• _Work to be completed_
Count every line below that contains "This", then state the total with no other output.

• _Listed records_
◇ ◇ ◇ ◇ ◇
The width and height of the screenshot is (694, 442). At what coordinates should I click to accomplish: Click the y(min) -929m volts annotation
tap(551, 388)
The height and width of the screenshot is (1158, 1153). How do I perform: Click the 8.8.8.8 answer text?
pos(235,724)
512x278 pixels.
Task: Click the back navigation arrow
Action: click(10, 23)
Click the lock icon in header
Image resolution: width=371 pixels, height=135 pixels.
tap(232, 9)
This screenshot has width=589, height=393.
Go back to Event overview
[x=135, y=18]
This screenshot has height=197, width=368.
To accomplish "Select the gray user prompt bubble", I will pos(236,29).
◇ ◇ ◇ ◇ ◇
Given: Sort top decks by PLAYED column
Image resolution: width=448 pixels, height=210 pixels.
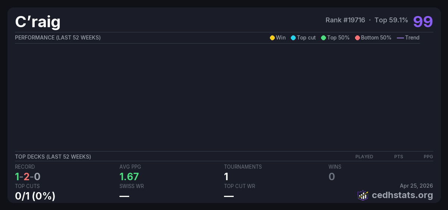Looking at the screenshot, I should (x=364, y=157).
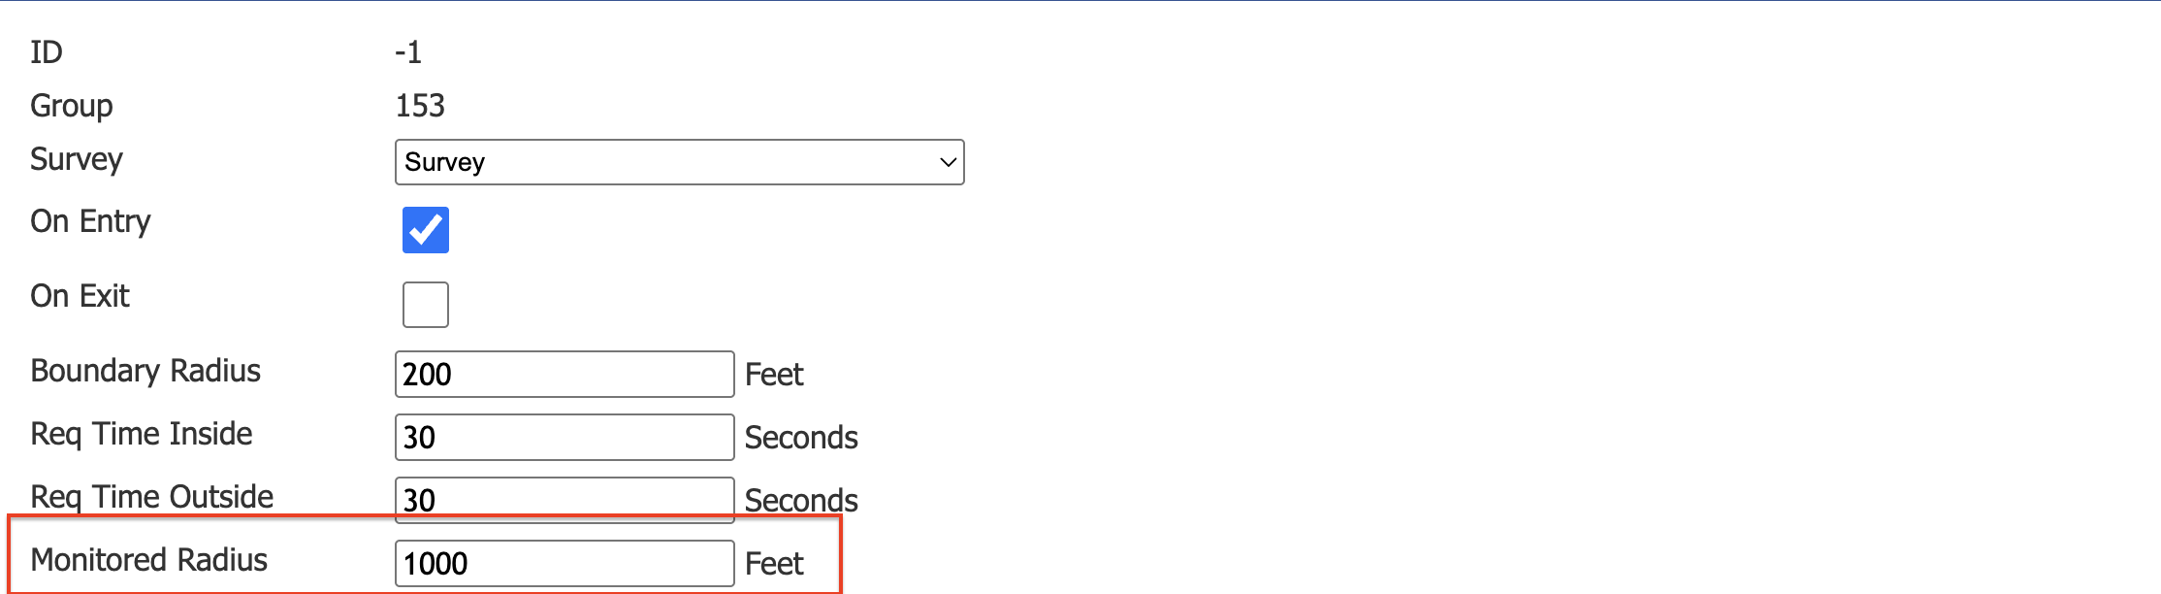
◇ ◇ ◇ ◇ ◇
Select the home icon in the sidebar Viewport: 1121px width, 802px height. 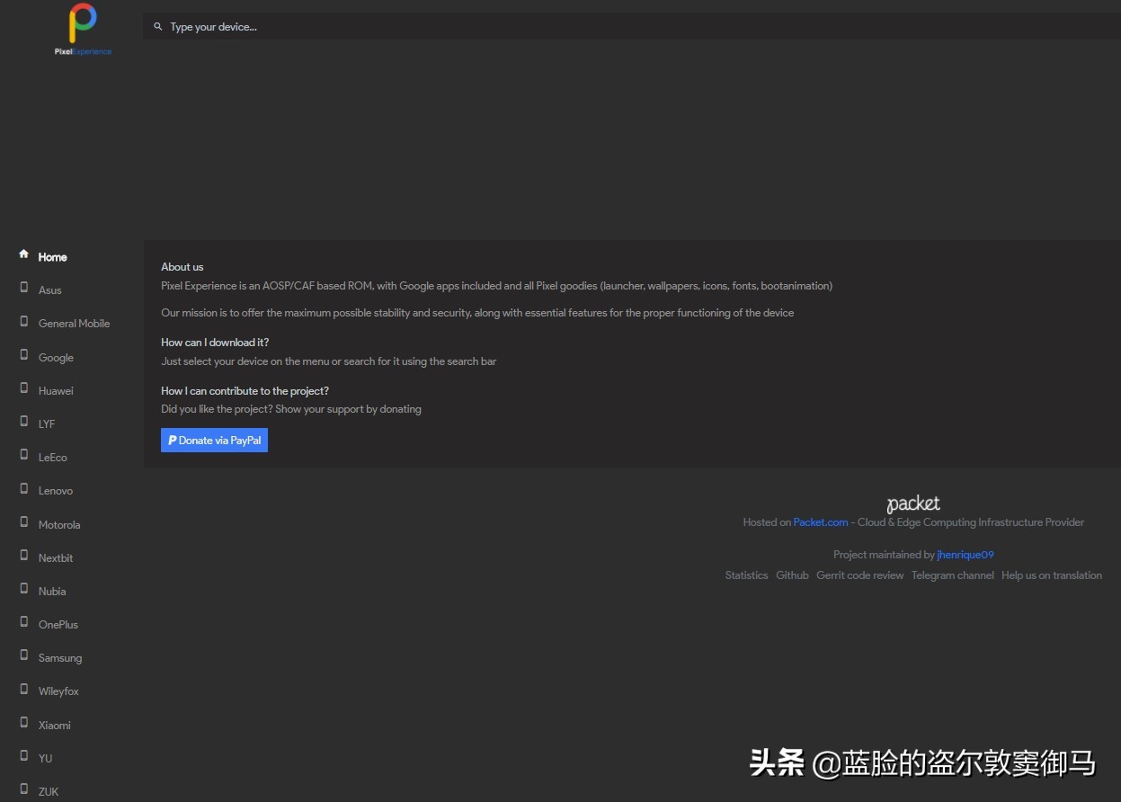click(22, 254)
◇ ◇ ◇ ◇ ◇
• _Task result_
2